За рулем, вцепившись в шершавую кожу обода так, что костяшки пальцев побелели, сидела Эмили Блэк. Поза ее была неестественно прямой, напряженной, будто выточенной из льда. Лицо, обычно привлекательное с четкими скулами и сильным подбородком, сейчас было бледной маской. Кожа почти прозрачная от усталости и недосыпа, подчеркнутая глубокими, лиловыми тенями под глазами. Но главным были глаза. Карие, когда-то теплые и умные, сейчас они горели изнутри сухим, тлеющим огнем. Зрачки, расширенные темнотой и адреналином, были прикованы к дороге, но видели не ее. Взгляд был обращен внутрь, в ад, который она носила с собой. Мокрые пряди темно-каштановых волос прилипли ко лбу и вискам. На губах – тонкая, бескровная линия. Дорогая бордовая водолазка цвета запекшейся крови и черные джинсы впитывали сырость салона. Никакой косметики. Только призрачные дорожки высохших слез на щеках.
Рев двигателя, заглушаемый шумом дождя по крыше, был единственным звуком в гробовой тишине. Руки Эмили автоматически поворачивали руль, тело реагировало на изгибы дороги, но разум был в другом времени, в другом месте.
Вспышка. Кассандра. Не растерянность – чистый, немой ужас в огромных синих глазах сестры. Глаза, расширенные до предела, полные непонимания и… предательства. Капли слез, застывшие на ресницах. Бледные губы дрожали, пытаясь сложиться в ее имя: "Эм… Эмили?" Звука не было. Только этот взгляд, пронзающий сейчас острее любого ножа. (Неосознанно, Эмили дернула руль. Шины коротко визгнули на мокром асфальте, машину слегка бросило в сторону. Она судорожно выровняла курс, сердце бешено заколотилось в груди).
Вспышка. Кабинет Лоренцо. Хаос материальный. Массивный дубовый стол перевернут. Стул с отломанной ножкой. Книги, бумаги, осколки хрусталя – все разбросано, растоптано. И ковер. Густой, персидский ковер. На нем – темное, растекающееся пятно. Не просто красное – бордовое, почти черное в складках ворса. Форма пятна была ужасающе, интимно знакомой. И запах… Медный, сладковато-тошнотворный запах крови, въевшийся в дорогой табак и духи Лоренцо. (Эмили резко вдохнула, будто этот смрад стоял в салоне. Челюсти сжались так, что заныли виски. В горле подкатил ком тошноты).
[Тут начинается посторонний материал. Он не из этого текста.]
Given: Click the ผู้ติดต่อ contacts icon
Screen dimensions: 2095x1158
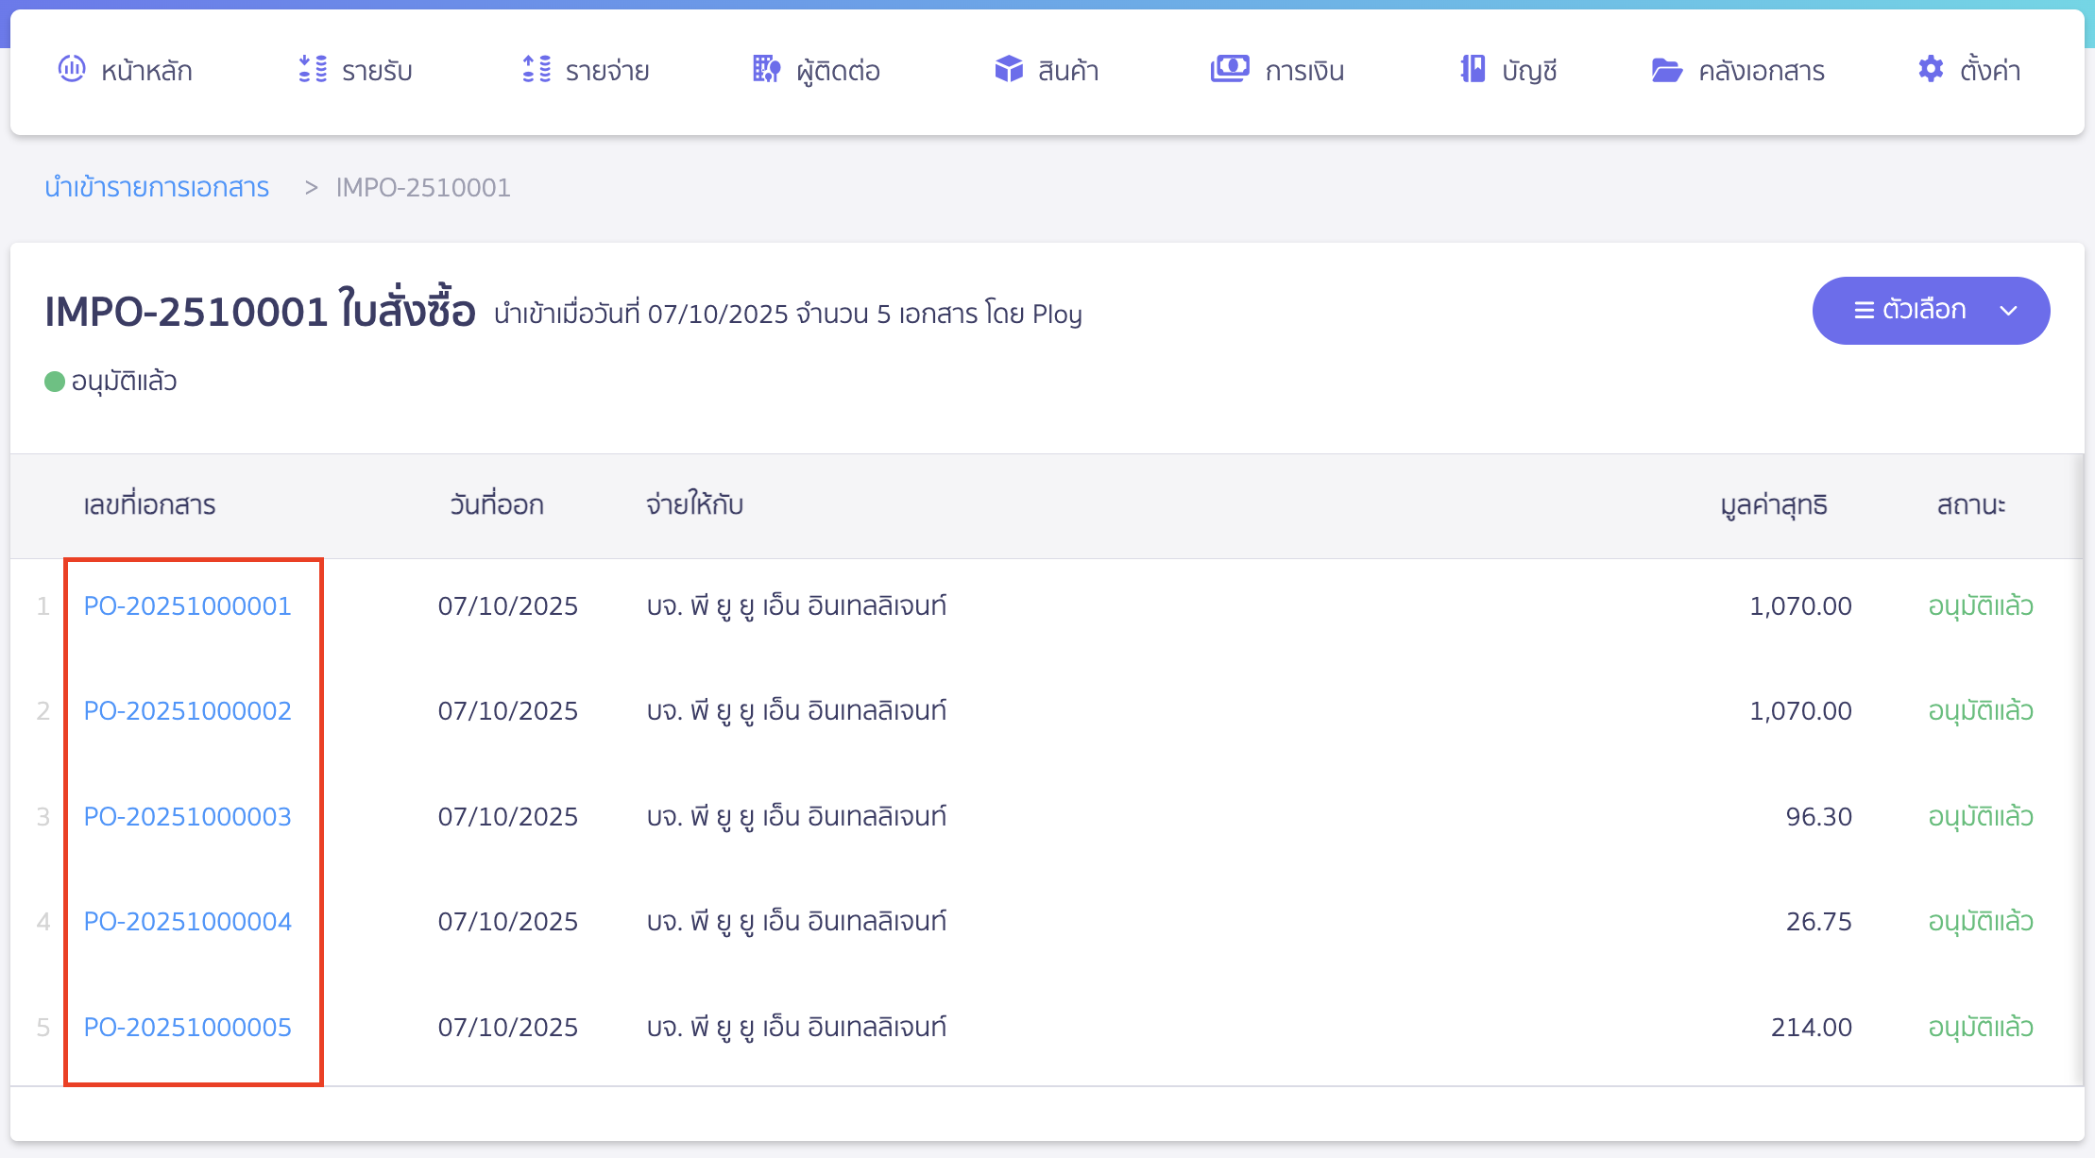Looking at the screenshot, I should [766, 69].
Вспышка. Зеркало заднего вида. Не сейчас – тогда. Ее собственное отражение в зеркале роскошной ванной Лоренцо. Лицо, которое она знала, но не узнавала. Те же черты, но искаженные чем-то чужим, первобытным. Глаза – не ее глаза. Ни паники, ни сожаления. Только ярость. Глубокая, всепоглощающая, белая ярость, искажавшая черты в звериный оскал. Ярость на Лоренцо за его ложь и манипуляции. На Кассандру за ее слепую наивность. На себя – за то, что позволила всему этому случиться, за то, что стала этим… За весь проклятый, жестокий мир, загнавший ее в угол и вынудивший выпустить наружу того монстра, которого она всегда чувствовала в себе, но сдерживала стальными обручами воли. (Сейчас Эмили поймала свое отражение в автомобильном зеркале заднего вида. Тлеющий огонь в глазах все еще был там, приглушенный усталостью, но живой, опасный. Она резко отвернулась, как от прикосновения раскаленного железа).
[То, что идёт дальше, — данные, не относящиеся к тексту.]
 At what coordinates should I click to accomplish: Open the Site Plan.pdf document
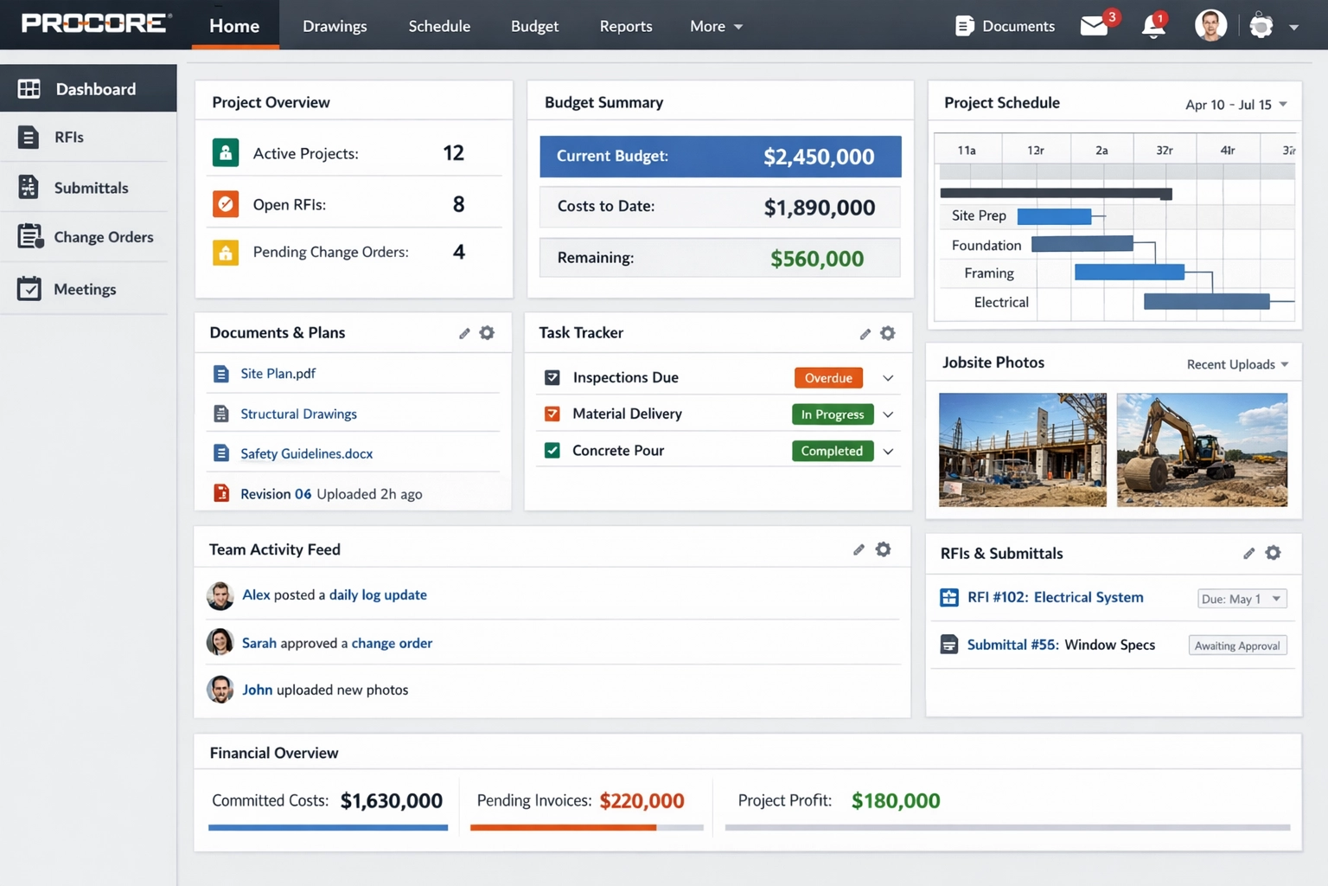point(278,374)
Не раскаяние гнало ее по этой дороге в ад. Раскаяние было для слабаков, для тех, кто еще верил в сказки об искуплении. Ее двигала только ярость. Она была ее топливом, ее правдой, ее единственным спутником в этом перевернутом мире. Она не бежала – ее изгоняли, неся внутри бурю разрушения.
Дорога внезапно выровнялась. Туман на мгновение расступился, словно занавес перед главным действом, и Оно предстало перед ней.
"Проект Искупление".
Не здание – чудовище, высеченное из ночного кошмара. Громадное викторианское сооружение, возможно, бывший лечебный корпус или особняк безумного магната, вросшее в скалу позади него. Казалось, гора поглощает его, или оно само пытается сбежать в камень. Готические шпили, ныне сломанные и покосившиеся, как скелеты гигантских птиц, пронзали низкое небо. Стены из темного, почти черного камня, покрытые струпьями мха и лишайника, впитали вековую сырость. Окна – пустые, слепые глазницы. Стекла выбиты, остались лишь зияющие черные дыры или острые осколки, торчащие из гнилых рам, словно зубы пасти. Центральная башня с рухнувшей крышей возвышалась над всем, как гниющий клык исполина.
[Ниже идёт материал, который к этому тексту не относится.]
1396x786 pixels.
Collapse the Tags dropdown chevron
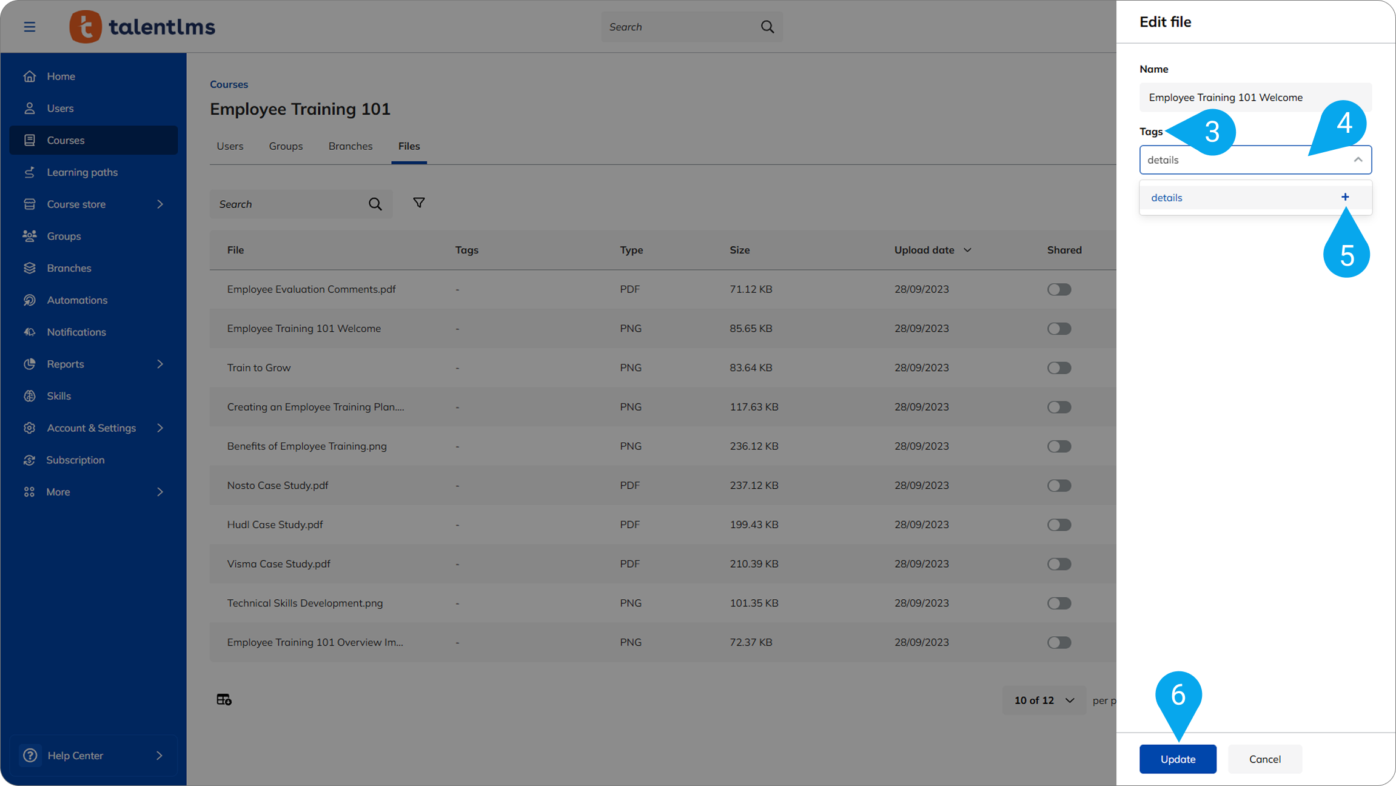coord(1358,160)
Тишина здесь была иной. Гнетущая, абсолютная. Не просто отсутствие звука – отрицание жизни. Ни птичьего крика, ни шелеста листвы. Только монотонное капанье воды с карнизов и завывание ледяного ветра в пустых оконных проемах – похоронный плач этого места. Холод исходил не только от сырости, а из самых глубин земли, вечной мерзлоты отчаяния. Заброшенность висела в воздухе плотнее тумана, она была метафизической – здесь умерла сама надежда.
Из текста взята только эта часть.